Des révolutionnaires sont arrêtés dont la plupart des bolcheviks du comité de Pétrograd.
26 février calendrier russe (11 mars).
La foule est encore plus nombreuse à Petrograd que la veille.
Des unités de combat prennent position face aux manifestants.
Heurts violents entre manifestants et l'armée. Plus de 150 manifestants tués.
Un événement survient qui va faire basculer le pays dans la révolution. Une compagnie de soldats se mutine. Des soldats refusent de réprimer la foule et commencent à passer dans le camp des manifestants. l’une après l’autre, toutes les forces de l’ordre appelées en renfort vont se disperser dans la foule.
Le bureau bolchevique dirigé par Chliapnikov conseille aux ouvriers la prudence.
Le tsar proclame l'état de siège, dissout la Douma et nomme un comité provisoire. Les députés acceptent de se disperser mais pas de quitter la ville.
Dans la nuit du 26 au 27 février en Russie (12 mars), mutinerie de deux régiments d’élite, traumatisés d’avoir tiré sur leurs « frères ouvriers ». En quelques heures, la mutinerie fait tache d’huile.
27 février selon le calendrier russe (12 mars).
Au matin, soldats et ouvriers fraternisent, prennent l’arsenal, où ils s’emparent de dizaines de milliers de fusils, aussitôt distribués à la foule, occupent les points stratégiques de la capitale.
des hommes armés courent vers les prisons et libèrent les détenus.
Les régiments fraternisent avec les insurgés, entraînant toute la garnison de Petrograd qui est forte de 150.000 hommes.
Prise de l'arsenal et du Palais d'Hiver par la foule. Le drapeau rouge flotte sur le Palais d’Hiver.
Le gouvernement est paralysé.
Au palais de Tauride, les députés de la Douma débattent pour savoir s’il faut rompre avec la légalité. La foule des émeutiers, déferle dans l’hémicycle réclamant des députés qu’ils se prononcent clairement contre le tsar et son autocratie.
La Douma élit un comité provisoire regroupant toutes les factions anti-monarchistes. Il est censé incarner le pouvoir légitime aux yeux de tous.
Au même moment, des comités d’ouvriers, de soldats et d’ex prisonniers politiques appelés soviets s’installent dans une autre aile du Palais Tauride. Dans l’après-midi, une cinquantaine de militants de tendances révolutionnaires différentes – bolcheviks, mencheviks, socialistes-révolutionnaires, mettent sur pied un comité exécutif provisoire des députés ouvriers. Ce comité appelle les ouvriers et les soldats de la garnison à élire leurs représentants.
Mise en place d’un double pouvoir qui se côtoie dans la maison de la Douma :
A 18 h 30, démission du gouvernement Galitzine.

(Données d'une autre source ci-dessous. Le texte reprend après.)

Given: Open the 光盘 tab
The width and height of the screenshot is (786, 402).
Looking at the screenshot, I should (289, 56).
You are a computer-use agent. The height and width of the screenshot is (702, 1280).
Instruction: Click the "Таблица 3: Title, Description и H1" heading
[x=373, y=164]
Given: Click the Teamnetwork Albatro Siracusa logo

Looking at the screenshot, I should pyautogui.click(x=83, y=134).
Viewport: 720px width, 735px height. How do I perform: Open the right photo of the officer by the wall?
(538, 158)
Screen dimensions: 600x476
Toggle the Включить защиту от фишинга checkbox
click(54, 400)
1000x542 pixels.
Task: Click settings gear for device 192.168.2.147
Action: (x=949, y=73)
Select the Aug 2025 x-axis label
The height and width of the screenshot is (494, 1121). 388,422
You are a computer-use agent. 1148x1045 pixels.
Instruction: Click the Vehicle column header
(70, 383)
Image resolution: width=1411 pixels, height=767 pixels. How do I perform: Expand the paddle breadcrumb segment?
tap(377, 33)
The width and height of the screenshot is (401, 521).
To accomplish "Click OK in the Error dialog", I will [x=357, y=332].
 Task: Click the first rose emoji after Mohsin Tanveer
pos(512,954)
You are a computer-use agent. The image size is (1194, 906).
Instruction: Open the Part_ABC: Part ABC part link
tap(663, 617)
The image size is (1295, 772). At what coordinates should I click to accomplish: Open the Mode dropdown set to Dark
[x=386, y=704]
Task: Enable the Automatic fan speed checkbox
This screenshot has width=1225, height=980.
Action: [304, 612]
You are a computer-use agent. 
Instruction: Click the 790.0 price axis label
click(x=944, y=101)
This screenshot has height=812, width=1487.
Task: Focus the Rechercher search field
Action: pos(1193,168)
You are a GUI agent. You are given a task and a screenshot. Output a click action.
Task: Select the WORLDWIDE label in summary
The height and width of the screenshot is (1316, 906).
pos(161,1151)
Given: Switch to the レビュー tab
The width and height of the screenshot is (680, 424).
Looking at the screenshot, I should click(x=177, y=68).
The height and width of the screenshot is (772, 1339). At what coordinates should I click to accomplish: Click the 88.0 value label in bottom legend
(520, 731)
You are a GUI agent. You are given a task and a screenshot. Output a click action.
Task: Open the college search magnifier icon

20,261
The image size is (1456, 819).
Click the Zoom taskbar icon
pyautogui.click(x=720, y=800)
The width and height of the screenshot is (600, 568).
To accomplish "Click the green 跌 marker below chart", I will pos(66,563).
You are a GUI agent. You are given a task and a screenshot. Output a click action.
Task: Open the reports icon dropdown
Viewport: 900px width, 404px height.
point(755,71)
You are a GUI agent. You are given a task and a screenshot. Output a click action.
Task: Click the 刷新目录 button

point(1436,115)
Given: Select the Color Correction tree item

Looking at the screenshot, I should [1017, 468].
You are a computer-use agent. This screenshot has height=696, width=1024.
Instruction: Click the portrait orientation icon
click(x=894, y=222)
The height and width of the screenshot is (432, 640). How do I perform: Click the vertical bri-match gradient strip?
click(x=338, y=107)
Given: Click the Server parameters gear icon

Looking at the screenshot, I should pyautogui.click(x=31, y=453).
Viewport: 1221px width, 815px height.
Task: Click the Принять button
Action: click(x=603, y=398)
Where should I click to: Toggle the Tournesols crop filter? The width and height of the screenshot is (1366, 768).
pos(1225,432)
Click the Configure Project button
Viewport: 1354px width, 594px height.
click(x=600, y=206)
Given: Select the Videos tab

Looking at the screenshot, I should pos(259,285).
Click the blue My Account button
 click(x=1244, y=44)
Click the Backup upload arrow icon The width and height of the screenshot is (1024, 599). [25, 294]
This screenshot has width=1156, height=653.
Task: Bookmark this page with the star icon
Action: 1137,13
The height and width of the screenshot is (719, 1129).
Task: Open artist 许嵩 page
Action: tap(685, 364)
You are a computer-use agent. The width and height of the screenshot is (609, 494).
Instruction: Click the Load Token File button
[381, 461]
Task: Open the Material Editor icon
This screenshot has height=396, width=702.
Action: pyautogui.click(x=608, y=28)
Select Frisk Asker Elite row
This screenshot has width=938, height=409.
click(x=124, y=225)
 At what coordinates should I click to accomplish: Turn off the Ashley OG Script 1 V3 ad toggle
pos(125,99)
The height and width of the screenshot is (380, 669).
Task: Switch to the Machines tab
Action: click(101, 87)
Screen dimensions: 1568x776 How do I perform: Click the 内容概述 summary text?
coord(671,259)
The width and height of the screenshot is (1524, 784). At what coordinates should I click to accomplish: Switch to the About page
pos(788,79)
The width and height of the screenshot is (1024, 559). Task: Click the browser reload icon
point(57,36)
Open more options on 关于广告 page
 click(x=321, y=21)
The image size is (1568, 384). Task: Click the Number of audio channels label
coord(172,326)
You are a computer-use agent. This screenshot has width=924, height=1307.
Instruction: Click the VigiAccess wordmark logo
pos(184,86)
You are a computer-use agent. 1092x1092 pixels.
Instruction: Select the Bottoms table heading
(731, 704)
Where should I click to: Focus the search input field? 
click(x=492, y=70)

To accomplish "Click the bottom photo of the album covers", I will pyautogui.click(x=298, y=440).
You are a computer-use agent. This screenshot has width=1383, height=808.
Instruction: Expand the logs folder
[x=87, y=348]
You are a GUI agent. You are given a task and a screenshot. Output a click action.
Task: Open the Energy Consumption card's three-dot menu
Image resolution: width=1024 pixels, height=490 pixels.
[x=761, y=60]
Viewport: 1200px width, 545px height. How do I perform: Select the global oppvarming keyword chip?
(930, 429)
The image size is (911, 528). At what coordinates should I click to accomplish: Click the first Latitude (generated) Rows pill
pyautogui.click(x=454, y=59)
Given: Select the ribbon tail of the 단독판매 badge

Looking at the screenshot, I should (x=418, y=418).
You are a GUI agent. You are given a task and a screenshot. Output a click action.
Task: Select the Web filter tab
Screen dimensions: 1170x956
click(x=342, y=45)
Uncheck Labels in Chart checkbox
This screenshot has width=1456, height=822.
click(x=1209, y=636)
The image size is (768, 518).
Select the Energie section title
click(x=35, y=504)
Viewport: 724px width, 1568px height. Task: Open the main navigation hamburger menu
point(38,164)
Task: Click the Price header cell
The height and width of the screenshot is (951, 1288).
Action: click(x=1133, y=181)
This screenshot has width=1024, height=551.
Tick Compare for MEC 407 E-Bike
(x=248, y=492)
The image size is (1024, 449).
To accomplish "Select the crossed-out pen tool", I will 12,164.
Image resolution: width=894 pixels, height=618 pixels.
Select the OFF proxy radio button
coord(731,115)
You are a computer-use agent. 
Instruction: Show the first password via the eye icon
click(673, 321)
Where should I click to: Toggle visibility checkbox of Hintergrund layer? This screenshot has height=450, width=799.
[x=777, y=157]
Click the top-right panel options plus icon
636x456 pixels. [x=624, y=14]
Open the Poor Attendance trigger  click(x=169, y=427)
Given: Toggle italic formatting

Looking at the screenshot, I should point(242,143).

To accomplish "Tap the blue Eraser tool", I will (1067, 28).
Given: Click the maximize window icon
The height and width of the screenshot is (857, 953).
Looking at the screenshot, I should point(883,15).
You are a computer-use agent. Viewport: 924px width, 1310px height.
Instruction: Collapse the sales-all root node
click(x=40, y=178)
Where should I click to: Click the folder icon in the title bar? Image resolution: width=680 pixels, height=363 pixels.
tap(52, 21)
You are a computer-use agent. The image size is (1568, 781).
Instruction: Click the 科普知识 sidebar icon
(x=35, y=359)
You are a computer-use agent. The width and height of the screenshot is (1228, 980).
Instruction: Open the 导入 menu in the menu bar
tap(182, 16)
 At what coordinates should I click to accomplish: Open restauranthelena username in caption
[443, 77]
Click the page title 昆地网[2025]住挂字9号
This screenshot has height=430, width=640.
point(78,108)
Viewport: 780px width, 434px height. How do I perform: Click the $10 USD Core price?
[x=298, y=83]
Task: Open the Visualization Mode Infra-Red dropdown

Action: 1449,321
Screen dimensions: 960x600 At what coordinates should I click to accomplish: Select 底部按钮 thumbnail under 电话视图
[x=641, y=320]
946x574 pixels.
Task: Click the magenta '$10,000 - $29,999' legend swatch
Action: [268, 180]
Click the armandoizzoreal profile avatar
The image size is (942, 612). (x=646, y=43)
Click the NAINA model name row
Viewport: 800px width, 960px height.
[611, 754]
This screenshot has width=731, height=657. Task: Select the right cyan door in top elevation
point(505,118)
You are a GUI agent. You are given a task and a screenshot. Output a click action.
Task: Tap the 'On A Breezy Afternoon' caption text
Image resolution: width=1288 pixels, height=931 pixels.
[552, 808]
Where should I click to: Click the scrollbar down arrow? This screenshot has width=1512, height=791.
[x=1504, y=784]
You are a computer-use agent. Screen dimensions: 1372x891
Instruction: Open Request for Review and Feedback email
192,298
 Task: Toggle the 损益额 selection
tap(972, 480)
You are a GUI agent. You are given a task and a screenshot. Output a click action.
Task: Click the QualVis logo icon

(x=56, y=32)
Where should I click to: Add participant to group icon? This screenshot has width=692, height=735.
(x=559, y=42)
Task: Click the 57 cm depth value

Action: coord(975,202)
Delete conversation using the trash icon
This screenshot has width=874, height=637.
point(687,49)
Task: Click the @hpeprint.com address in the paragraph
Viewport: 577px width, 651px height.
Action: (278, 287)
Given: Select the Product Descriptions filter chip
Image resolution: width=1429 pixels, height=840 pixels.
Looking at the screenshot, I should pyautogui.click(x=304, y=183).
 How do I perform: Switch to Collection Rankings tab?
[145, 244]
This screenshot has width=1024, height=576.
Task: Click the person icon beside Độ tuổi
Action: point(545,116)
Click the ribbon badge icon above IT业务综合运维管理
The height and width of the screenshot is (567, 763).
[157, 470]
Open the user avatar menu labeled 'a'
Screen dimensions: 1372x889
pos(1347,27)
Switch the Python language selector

Les insurgés sont maîtres de la ville. De nombreux édifices publics sont en flamme, commissariats, arsenals, palais de justice, bâtiments de la police secrète.
28 février selon le calendrier russe (13 mars).
Les ministres tsaristes sont arrêtés.
La forteresse Schlüsselburg est prise.
Deuxième séance plénière du Soviet des députés ouvriers de Petrograd (600 délégués), dirigé par un comité exécutif présidé par le menchevique Tchkhéidzé. Le soviet, imité de celui de 1905, élu par les ouvriers et les soldats, réclame une République socialiste.
Mars 1917 (calendrier russe)
1er mars selon le calendrier russe (14 mars).
Nicolas II, tardivement informé des évènements de Petrograd, quitte précipitamment son quartier général de Moguilev. Le train qui le ramène est arrêté par les cheminots révolutionnaires à 270 kilomètres de la capitale.
Les généraux soumettent au tsar un projet de réforme institutionnelle qui lui permettrait de reprendre la main sur les forces insurrectionnelles.
Mais les insurgés de Petrograd exigent qu'il abdique.
À Petrograd, des centaines de soviets, des milliers de comités d’usine fleurissent. Les soldats ont maintenant une représentation importante dans le soviet de Petrograd qui devient le Soviet des députés ouvriers et soldats.
Le soviet de Petrograd promulgue le Décret numéro 1 (prikaz), véritable charte des droits du soldat. Ce texte abolit les règles de discipline militaire les plus vexatoires de l’ancien régime et permet aux soldats-citoyens de s’organiser en comités de soldats.
Le Soviet de Moscou tient son premier meeting.
2 mars calendrier russe (15 mars)
Une délégation du Comité se rend près du tsar Nicolas II à Pskov, exigeant son abdication.
Lâché par ses généraux, Nicolas II abdique en faveur de son frère, le Grand-duc Michel. La monarchie russe a cessé d’exister.
Toute la famille du tsar est placée en résidence surveillée.
La nouvelle de l’abdication de l’empereur est accueillie par une immense liesse populaire. La rue exulte, la foule de Petrograd fête la victoire.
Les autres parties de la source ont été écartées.